La descripción del viaje que le hizo Haleeven fue una larga historia de penalidades y reveses, contada a lo largo de la tarde y continuada esa noche durante la cena en el campamento. Cuando hubo acabado, los dos hombres permanecieron sentados en silencio mientras la noche se asentaba poco a poco a su alrededor. Hanish no podía ver las estrellas debido a los árboles que las ocultaban, las partes de abajo del follaje reluciendo a la luz del fuego. Haleeven encendió una pipa llena de hoja de cáñamo y fumó de ella, un hábito que Hanish no sabía que hubiera adquirido. Estuvo a punto de decir algo desdeñoso. Pero tampoco era como si Haleeven estuviera fumando niebla. Quizá se había ganado el derecho a tener un vicio.

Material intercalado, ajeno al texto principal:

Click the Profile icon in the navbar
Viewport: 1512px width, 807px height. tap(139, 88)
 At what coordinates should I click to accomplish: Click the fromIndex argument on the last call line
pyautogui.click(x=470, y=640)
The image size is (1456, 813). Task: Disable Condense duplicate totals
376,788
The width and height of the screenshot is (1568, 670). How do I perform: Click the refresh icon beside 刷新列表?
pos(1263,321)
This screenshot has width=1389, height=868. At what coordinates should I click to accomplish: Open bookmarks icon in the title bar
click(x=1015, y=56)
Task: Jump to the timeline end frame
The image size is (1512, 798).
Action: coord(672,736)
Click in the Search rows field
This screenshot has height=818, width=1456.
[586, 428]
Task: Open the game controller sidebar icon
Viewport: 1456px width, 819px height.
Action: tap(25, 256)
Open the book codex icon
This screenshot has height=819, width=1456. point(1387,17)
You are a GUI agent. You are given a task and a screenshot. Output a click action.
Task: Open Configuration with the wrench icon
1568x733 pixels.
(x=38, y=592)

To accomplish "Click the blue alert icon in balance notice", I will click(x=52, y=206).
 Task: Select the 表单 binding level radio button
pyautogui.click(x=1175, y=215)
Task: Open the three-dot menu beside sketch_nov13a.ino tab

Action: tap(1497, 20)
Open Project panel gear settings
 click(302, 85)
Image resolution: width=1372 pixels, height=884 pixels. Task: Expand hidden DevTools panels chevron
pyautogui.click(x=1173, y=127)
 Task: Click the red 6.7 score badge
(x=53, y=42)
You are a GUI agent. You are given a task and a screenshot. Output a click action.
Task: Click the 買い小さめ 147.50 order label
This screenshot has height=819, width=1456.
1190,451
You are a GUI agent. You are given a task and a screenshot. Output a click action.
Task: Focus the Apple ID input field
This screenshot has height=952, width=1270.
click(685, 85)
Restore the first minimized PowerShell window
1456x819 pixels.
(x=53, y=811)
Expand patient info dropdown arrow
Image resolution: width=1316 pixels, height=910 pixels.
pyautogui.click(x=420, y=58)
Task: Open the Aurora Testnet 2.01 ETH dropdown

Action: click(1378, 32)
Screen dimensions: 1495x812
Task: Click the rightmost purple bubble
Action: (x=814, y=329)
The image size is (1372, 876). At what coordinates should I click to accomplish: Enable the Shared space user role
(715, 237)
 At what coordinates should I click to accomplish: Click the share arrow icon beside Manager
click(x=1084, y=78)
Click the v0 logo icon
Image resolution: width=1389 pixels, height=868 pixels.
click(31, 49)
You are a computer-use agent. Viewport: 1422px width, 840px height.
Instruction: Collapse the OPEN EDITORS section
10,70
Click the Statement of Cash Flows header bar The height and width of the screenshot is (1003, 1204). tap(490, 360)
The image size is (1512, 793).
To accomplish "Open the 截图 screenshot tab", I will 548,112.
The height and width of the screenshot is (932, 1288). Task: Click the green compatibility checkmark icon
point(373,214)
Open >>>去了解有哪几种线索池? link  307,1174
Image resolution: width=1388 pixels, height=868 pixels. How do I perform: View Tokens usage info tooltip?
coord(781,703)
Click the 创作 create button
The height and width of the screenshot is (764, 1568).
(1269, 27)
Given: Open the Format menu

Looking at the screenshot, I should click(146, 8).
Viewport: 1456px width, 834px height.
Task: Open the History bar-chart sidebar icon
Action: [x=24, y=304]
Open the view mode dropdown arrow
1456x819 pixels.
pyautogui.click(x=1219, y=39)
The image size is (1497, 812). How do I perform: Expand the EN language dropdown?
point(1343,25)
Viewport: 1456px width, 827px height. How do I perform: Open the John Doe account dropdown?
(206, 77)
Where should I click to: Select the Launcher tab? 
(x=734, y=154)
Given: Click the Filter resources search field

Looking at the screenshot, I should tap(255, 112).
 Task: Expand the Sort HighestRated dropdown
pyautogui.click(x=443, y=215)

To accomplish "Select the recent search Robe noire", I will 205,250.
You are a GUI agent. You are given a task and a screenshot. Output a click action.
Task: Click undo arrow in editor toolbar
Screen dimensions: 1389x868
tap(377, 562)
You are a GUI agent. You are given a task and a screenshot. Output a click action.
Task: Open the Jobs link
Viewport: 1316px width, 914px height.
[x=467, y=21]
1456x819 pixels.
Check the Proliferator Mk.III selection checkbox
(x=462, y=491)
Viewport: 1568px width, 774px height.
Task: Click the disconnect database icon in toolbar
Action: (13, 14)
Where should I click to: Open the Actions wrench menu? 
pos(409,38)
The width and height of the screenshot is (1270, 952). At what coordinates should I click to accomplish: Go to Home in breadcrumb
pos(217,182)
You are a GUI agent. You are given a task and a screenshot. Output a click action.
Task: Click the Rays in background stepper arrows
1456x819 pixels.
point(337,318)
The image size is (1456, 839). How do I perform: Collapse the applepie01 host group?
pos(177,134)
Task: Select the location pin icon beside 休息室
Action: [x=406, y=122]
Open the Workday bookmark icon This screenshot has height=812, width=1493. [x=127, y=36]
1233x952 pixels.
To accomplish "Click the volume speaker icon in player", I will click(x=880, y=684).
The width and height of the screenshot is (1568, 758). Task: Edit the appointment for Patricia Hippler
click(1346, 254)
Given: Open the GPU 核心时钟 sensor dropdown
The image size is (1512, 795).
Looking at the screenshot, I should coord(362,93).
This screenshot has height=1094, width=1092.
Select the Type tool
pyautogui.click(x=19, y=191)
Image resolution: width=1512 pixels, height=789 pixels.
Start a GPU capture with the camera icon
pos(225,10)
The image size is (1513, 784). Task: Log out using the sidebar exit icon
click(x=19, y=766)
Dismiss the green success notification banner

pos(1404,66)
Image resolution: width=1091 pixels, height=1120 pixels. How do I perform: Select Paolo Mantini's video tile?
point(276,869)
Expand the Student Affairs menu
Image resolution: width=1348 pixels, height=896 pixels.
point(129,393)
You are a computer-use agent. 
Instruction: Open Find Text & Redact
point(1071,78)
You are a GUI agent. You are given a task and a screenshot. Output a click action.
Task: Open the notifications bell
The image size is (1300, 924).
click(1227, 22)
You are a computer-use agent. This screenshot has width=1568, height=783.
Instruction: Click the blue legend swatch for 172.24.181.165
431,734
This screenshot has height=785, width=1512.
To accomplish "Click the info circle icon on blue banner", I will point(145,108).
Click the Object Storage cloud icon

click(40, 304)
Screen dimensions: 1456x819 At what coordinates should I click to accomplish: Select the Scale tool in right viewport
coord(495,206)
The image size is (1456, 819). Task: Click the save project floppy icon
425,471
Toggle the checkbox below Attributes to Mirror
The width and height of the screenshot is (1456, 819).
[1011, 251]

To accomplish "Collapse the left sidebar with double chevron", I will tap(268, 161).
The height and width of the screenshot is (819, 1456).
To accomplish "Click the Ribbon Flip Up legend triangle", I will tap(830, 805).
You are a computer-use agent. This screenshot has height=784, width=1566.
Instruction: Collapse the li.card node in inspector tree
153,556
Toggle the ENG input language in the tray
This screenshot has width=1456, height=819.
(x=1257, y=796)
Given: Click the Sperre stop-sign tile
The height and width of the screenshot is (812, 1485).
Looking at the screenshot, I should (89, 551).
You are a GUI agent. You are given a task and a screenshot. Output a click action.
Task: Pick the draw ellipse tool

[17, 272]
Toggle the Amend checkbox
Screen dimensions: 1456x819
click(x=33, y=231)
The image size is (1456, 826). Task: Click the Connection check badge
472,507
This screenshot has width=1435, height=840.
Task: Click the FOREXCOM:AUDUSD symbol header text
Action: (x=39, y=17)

Hanish acababa de empezar a pensar nuevamente en Corinn, cuando su tío rompió el silencio.

—Están tan impacientes… —dijo.

Hanish no necesitó preguntar a quiénes se refería.

—Lo sé.

—Están furiosos.

—Lo sé. He hecho…

El tío saltó hacia delante desde su posición reclinada, alargó una mano y agarró de la muñeca al sobrino. Esperó hasta que Hanish le encontró los ojos y entonces los clavó en los suyos, mirándolo con una abrasadora intensidad.

—¡Qué vas a saber! No los has sentido como los he sentido yo durante todos estos días. Ahora están despiertos del todo. Hierven de propósito. Quieren venganza, y la quieren con un anhelo tal que tiemblan ante su proximidad. Los temo, Hanish. Los temo como nunca he temido a nada en la Tierra.

Hanish apartó la muñeca, despacio pero con una torsión que rompió la presa del hombre. Después habló con la convicción que sabía debería estar sintiendo, intentando creer en sus propias palabras.

—Su ira no está dirigida hacia ti. No tenemos nada que temer de los nuestros, tío.

—Eso es lo que ellos nos han dicho siempre —murmuró Haleeven—. ¿Qué le has dicho a la princesa?

—¿Acerca de lo que les sucederá a los tunishnevre? Le he dicho que ella podía ayudarme a liberarlos. Una gota de su sangre, dije, y su bendición eran cuanto necesitábamos para romper la maldición. No se ha ofrecido a darlas, sin embargo. Y yo no la he acuciado. La princesa piensa que puedo hacerlo sin su bendición.

—Puedes —dijo Haleeven—. ¿Y le contaste lo que significa romper la maldición? ¿O que hay dos maneras distintas de hacerlo, cada una con un desenlace muy distinto?

—Dije que liberaría a los antepasados para que pudieran escapar a la verdadera muerte y descansar por fin. Dije que ellos sólo querían paz y liberación.

—¿Eso fue todo que le dijiste?

Hanish asintió.

Haleeven estuvo callado un instante, y luego dijo:

—Así que le mentiste por omisión.

—Sí, lo hice. Ella cree que los antepasados quieren la paz, cuando de hecho lo que quieren realmente es volver a andar por la Tierra…

—Con las espadas desenvainadas…

—Cobrándose una terrible venganza.

Después de aquello permanecieron sentados en silencio durante un buen rato, sin nada más que decir ahora que habían compartido lo que ambos sabían y habían sabido todo el tiempo. Hanish extendió la mano y pidió la pipa de cáñamo con un gesto de los dedos. Haleeven le dio la vuelta y se la puso en las manos.